Избранные письма. 1854-1891 — страница 89 из 106

<…>

О себе теперь мало имею что сказать интересного. Живу здесь вот уже 4-й год очень хорошо и покойно. Тишина и свобода полные. Здоровье вообще лучше, чем в Москве, но ходить ленюсь, и потому ноги стали слабы, а сам в теле толст и тяжел. <…>

Чего Вам пожелать – не знаю. Потому что не знаю, что Вам теперь может доставить большее удовольствие. Вы хотели от меня длинного письма («несколько страниц»). Послушайте – на что это? Жизнь моя не такого рода теперь, чтобы описание ее было занимательным. Ну, а литература? Эх, Ольга Алексеевна! Ну – сами знаете…

Ваш К. Леонтьев


Дивлюсь одному: это умению Вашему представляться проще и поверхностнее умом, чем Вы на самом деле! Доколе это? Например: «революция (т. е. обращение всех в среднего европейца) есть борьба противу зла». Что такое зло? Только по-церковному оно ясно. Ай! Ай! Ай! Comme tout cela est peu sincère![108]


Публикуется по автографу (ГБЛ).

224. О. А. Новиковой

19 октября 1890 г., Оптина Пустынь

<…> Вот моя аскетическая философия, она меня много утешает, и без нее с моими известными Вам претензиями было бы очень трудно доживать мне век.

• **ЗАДАНИЕ A**
Изложите короче абзац отрывка из писем, начинающийся словами «О себе теперь мало имею», сохранив его основные факты.
• **ЗАДАНИЕ B**
Выпишите из отрывка из писем все имена людей в той форме, в какой они там даны.
• **ЗАДАНИЕ C**
Напишите продолжение отрывка из писем, начиная после его последней фразы.
Приведенный далее перечень взят из другого источника.

• **ИСХОДНЫЕ ДАННЫЕ**
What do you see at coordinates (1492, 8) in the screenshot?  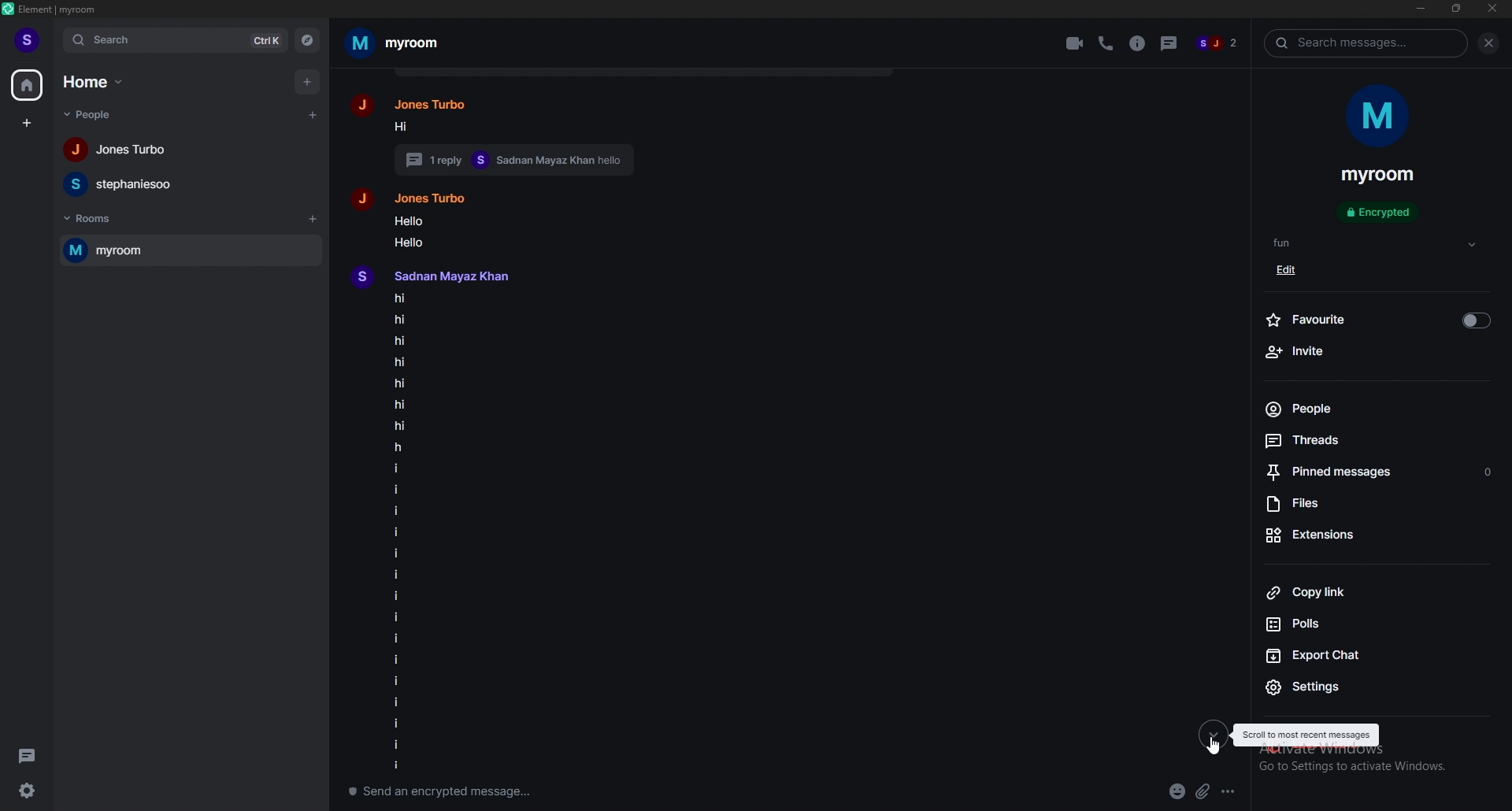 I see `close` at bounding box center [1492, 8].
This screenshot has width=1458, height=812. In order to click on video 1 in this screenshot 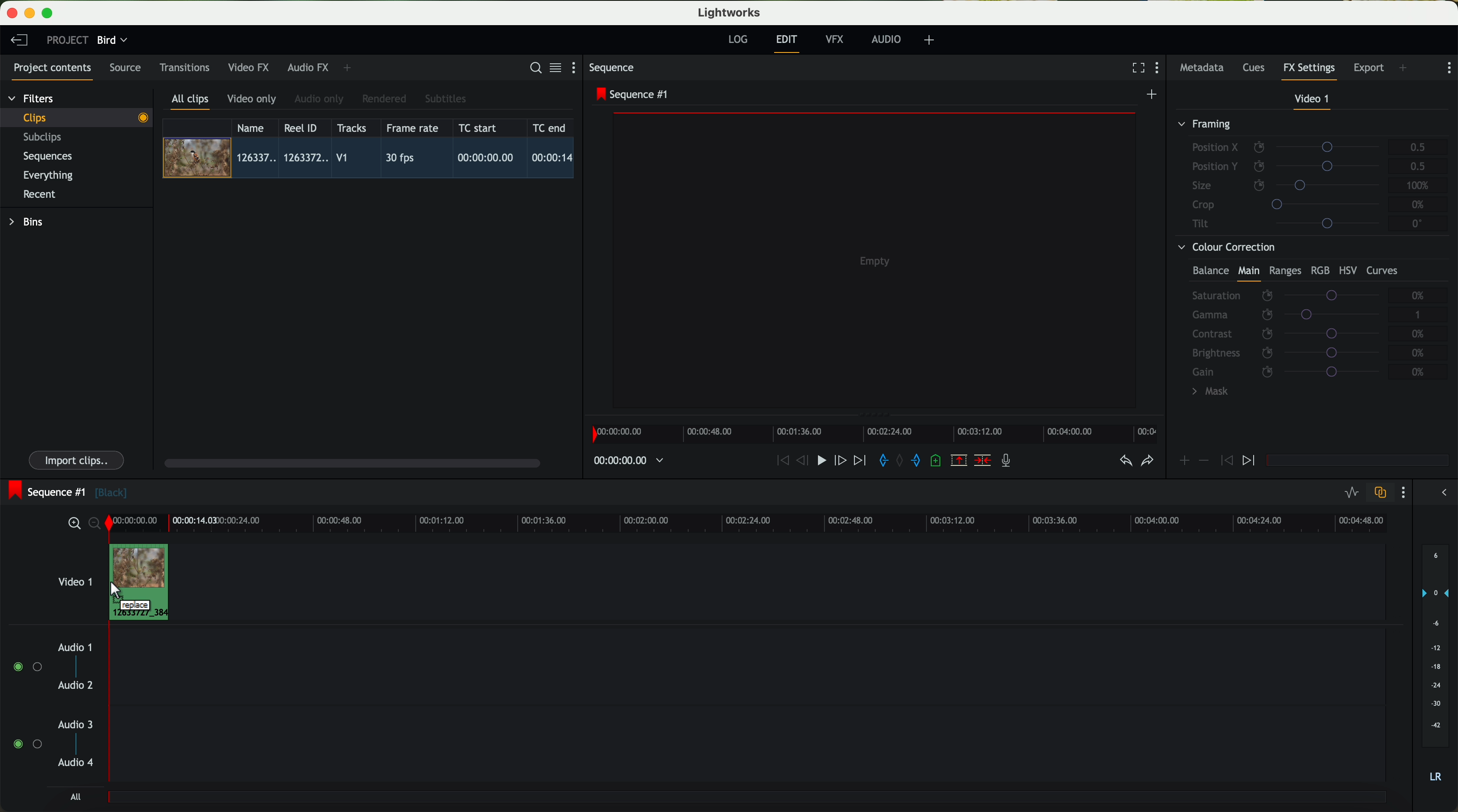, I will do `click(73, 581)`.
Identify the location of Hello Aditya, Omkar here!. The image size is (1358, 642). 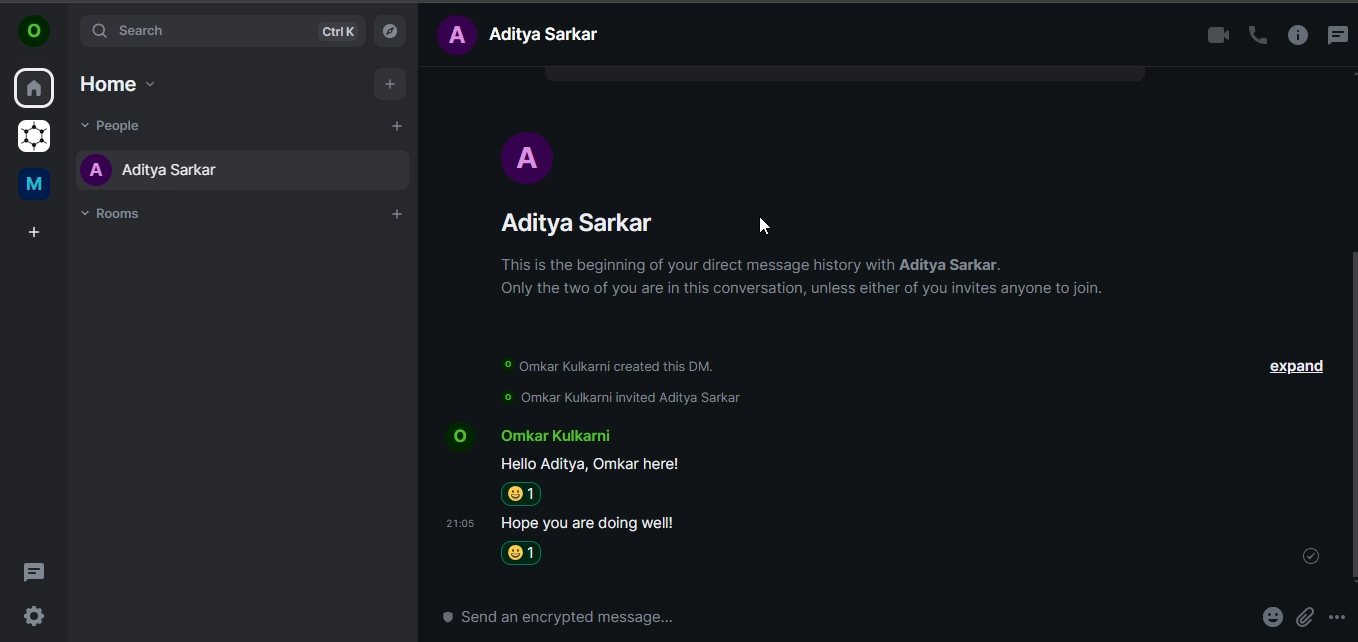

• **РЕЗУЛЬТАТ ВЫПОЛНЕНИЯ A**
Рассказать о себе почти нечего. Уже четвертый год жизнь здесь идет хорошо и спокойно, в полной тишине и свободе. Здоровье в целом лучше, чем в Москве, но из-за лени ходить мало, поэтому ослабли ноги, а тело стало толстым и тяжелым.

• **РЕЗУЛЬТАТ ВЫПОЛНЕНИЯ B**
- Ольга Алексеевна
- К. Леонтьев
- О. А. Новиковой

• **РЕЗУЛЬТАТ ВЫПОЛНЕНИЯ C**
От этих «претензий» я foncièrement[109] отказаться не в силах, как не мог, например, Дюмурье1 на чужбине отказаться от мысли, что он призван к великим стратегическим делам, и почти всем державам предлагал тщетно свою шпагу против Наполеона, но разница в том, что он сердился и роптал, а я ежеминутно вспоминаю слова Жозефа де Местра: «Самые возмутительные несправедливости человеческие суть нередко лишь орудия Высшей Божией правды»! Вы грешны в одном чем-нибудь (или даже во многом, положим), и Бог попускает людям чинить Вам неправду совсем в другом отношении… Человек вместо церкви пошел в кабак и сидел там смирно, а его там ни за что, ни про что прибили. Ясно? Sapienti sat![110]<…>

Читаете ли Вы «Благовест»2? Мне его высылают даром, вероятно, по желанию Шарапова, который ко мне благоволит. Не знаю как Вас, а меня этот бешеный панславистический вой раздражает. <…>


Публикуется по автографу (ГБЛ).

1 Шарль Франсуа Дюмурье (1739–1823) – французский генерал. Во время французской революции 1789 г. – министр иностранных дел, затем командующий Северной армией. Одержал блестящие победы при Вальми и Жемаппе, однако после поражения при Неервиндене бежал к австрийцам. Не встретив поддержки, странствовал по Европе.

2«Благовест» — церковно-общественный журнал. Издавался в 1883–1897 гг. сначала в Харькове, потом в Петербурге.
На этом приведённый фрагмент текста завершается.